L’adolescent prend ses distances

La maturation liée à la puberté et au développement cognitif de l’adolescent sont la source des changements de la relation qui devient moins proche et plus conflictuelle. En effet, l’adolescent développe de nouvelles capacités cognitives qui lui permettent de percevoir ses parents de manière désidéalisée, de porter un  jugement à leur égard, et donc de les contester en argumentant de manière logique.

Au plan comportemental et émotionnel, on assiste à une mise à distance progressive : réduction de la communication, autonomisation dans la prise de décision et prise en charge du contrôle de ses conduites.

Et les parents ?

Ces évolutions mènent progressivement l’adolescent vers l’indépendance et  l’autonomisation. Quant aux parents, ils évoluent, en réponse à l’évolution de leur enfant, vers une  délégation des décisions qui le concernent. Cependant, l’âge auquel est attribuée cette délégation varie selon le milieu socio-culturel.

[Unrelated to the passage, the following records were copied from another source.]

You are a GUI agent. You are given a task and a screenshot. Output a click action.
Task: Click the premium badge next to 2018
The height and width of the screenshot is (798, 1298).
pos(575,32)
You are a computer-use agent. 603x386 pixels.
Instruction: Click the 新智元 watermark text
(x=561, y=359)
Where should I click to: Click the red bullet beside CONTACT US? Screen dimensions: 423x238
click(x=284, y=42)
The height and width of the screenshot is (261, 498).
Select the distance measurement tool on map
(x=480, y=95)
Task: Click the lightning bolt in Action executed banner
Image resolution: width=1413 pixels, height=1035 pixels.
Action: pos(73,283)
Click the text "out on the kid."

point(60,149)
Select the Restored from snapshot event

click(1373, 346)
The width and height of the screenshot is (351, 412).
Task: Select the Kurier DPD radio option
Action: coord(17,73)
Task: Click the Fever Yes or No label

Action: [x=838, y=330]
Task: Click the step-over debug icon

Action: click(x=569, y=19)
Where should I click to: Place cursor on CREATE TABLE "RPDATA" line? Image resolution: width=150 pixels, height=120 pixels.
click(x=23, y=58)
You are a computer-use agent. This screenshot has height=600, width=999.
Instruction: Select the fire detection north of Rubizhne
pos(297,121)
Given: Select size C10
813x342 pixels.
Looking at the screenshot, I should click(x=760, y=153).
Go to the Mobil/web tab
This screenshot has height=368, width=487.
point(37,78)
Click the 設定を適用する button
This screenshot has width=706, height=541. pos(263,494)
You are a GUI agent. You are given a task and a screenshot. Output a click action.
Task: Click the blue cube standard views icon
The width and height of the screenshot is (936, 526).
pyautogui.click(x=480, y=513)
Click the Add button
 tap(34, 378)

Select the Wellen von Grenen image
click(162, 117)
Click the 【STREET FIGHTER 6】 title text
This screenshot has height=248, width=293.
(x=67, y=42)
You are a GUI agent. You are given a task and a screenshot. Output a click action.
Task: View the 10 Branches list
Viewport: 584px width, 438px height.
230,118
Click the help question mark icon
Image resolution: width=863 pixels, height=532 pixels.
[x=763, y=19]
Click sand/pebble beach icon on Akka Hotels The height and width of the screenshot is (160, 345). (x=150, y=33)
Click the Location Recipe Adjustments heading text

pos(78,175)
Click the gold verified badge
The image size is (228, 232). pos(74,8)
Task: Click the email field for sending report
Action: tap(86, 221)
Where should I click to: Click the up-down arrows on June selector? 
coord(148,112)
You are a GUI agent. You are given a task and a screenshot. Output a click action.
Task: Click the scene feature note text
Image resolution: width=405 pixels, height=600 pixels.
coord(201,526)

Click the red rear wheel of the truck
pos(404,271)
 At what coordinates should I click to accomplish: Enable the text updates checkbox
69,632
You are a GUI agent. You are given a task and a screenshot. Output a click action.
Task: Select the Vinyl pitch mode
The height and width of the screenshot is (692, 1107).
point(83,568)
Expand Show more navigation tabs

Mais concéder ce pouvoir n’est pas facile pour les parents qui vivent une remise en question permanente de leur relation à l’adolescent, d’où l’apparition de conflits, des conflits en général plus nombreux avec la mère car elle se situe au centre de la vie quotidienne et parce qu’elle est affectivement plus proche que le père. L’intensité de ces conflits serait maximale au milieu de l’adolescence.

Pourquoi ces conflits semblent-ils inévitables ?

Selon certains chercheurs, les conflits  seraient le seul moyen dont disposeraient les adolescents pour amener leurs parents à réajuster leur niveau d’exigence et de contrôle à leur encontre. En règle générale, le conflit ne va pas jusqu’à la rupture des liens d’attachement, il reste modéré et est utile au réaménagement de la relation. S’il devient violent, c’est plutôt le signe d’un dysfonctionnement familial qui découle probablement d’un relationnel existant depuis l’enfance. Par ailleurs, là aussi, on observe des différences socioculturelles : ces conflits concerneraient surtout les sociétés individualistes comme la nôtre.

Comment expliquer ces réaménagements relationnels ?

De nombreuses recherches ont étudié la qualité et l’évolution de la  relation parents-adolescent, et plus particulièrement l’impact des pratiques affectives et éducatives des parents sur le développement psychosocial de l’adolescent. A ce titre, deux points sont essentiels : la qualité de l’attachement parents-enfant et les pratiques éducatives parentales.

En effet, l’enfant, qui a noué des liens forts avec ses parents depuis sa naissance, continue d’avoir besoin de cette relation à l’adolescence malgré les distances qui se sont installées. C’est ce qui explique notamment que malgré les conflits ou désaccords qu’il peut y avoir dans la relation, l’adolescent continue d’avoir besoin du soutien de ses parents et de revenir vers eux de temps à autre : cela peut le rassurer lors de périodes délicates. Or, la qualité de ce lien à l’adolescence est le plus souvent prédite par la qualité qui a prévalu dans la petite enfance. C’est pourquoi une relation sécurisante constituera un socle d’assurance pour l’adolescent, alors qu’à l’inverse, une relation de médiocre qualité durant l’enfance comportera des risques importants d’exacerber les conflits.

Par ailleurs, malgré la prise d’autonomie de l’adolescent, les parents conservent un rôle important dans la transmission des valeurs, des normes et des codes sociaux. Les études portant sur l’efficacité des pratiques éducatives parentales ont mis en évidence la primauté d'un niveau élevé d'affection doublé d'un niveau élevé d'autorité pour le développement psychologique de l’enfant, et ce, tout au long de l’enfance, et cela jusqu’à la fin de l’adolescence.

Néanmoins, si les pratiques éducatives parentales sont essentielles, le comportement et la personnalité des enfants influencent également les pratiques des parents. La relation est donc constituée d’influences réciproques et les pratiques parentales sont à adapter au tempérament de l'enfant... C'est pour ces raisons qu'on ne peut pas donner de règle éducative stricte et que chaque famille est à considérer comme un milieu unique.